Work to complete: Copy the listing from the line containing "You are a GUI" through the end of the listing, replacing "screenshot" with "screen capture" and keeping everything else the same, and leave the pictures out.

[Listing of where targets appear]
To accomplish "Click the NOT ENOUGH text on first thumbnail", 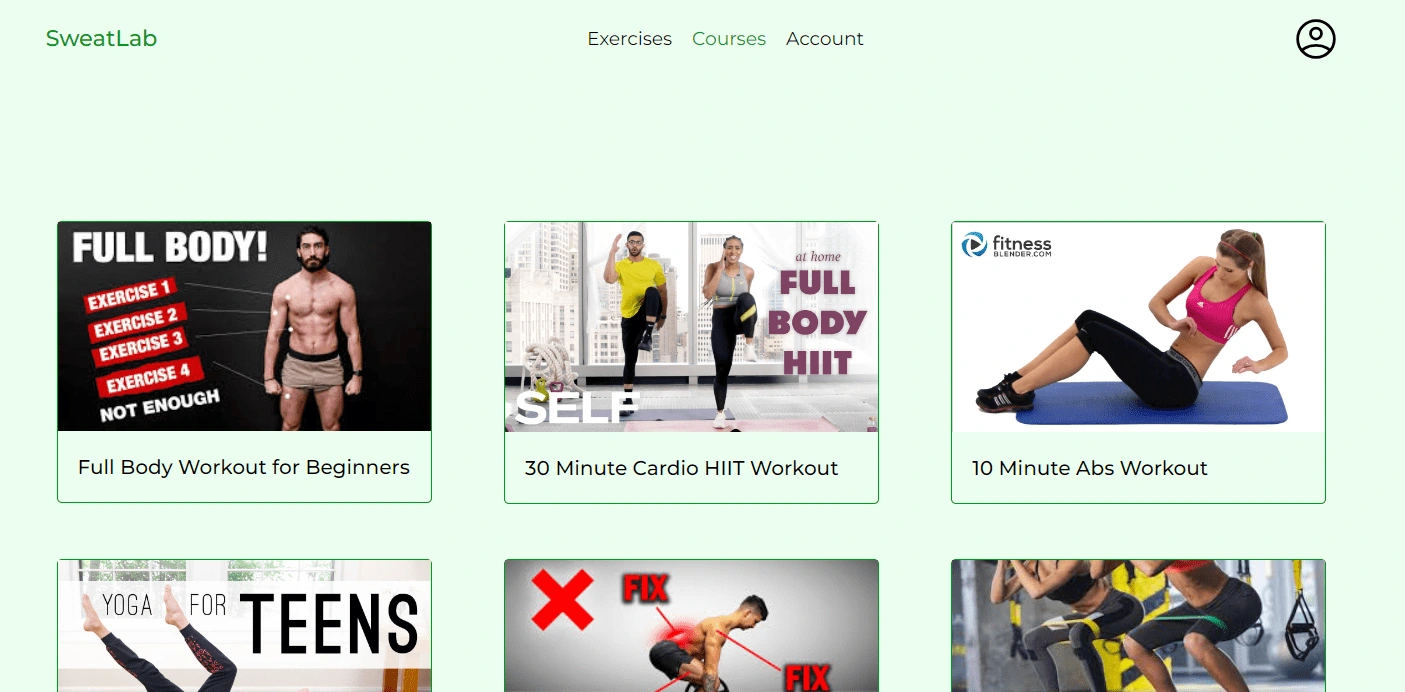I will click(x=160, y=405).
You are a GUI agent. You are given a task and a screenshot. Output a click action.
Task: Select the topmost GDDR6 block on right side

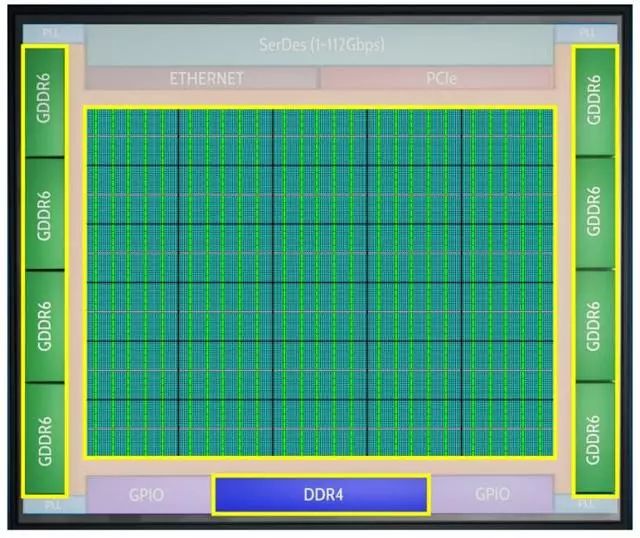coord(595,100)
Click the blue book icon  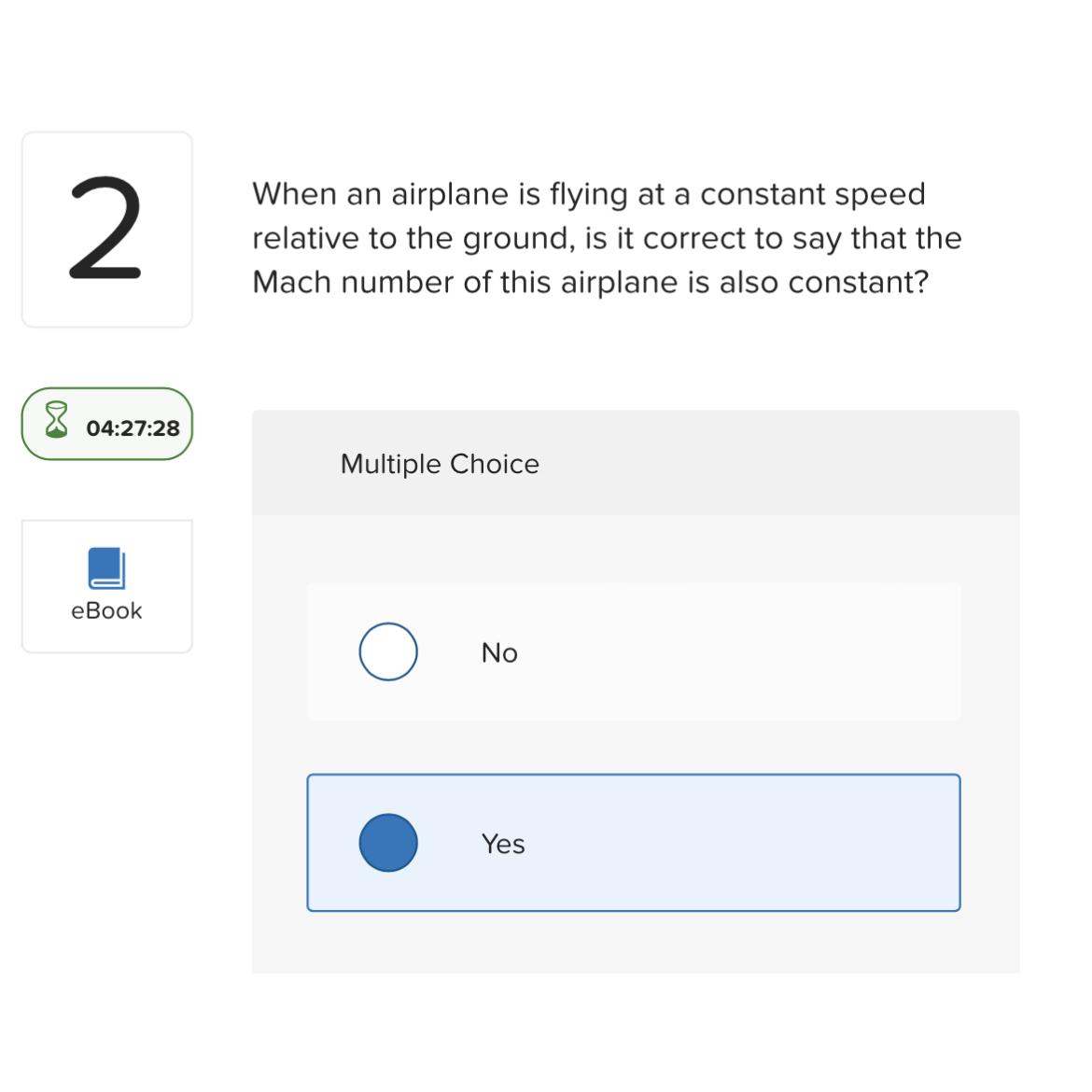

Answer to the exercise:
You are a GUI agent. You are given a task and a screen capture. Output a click action.
Task: Select the topmost GDDR6 block on right side

coord(595,100)
Click the blue book icon  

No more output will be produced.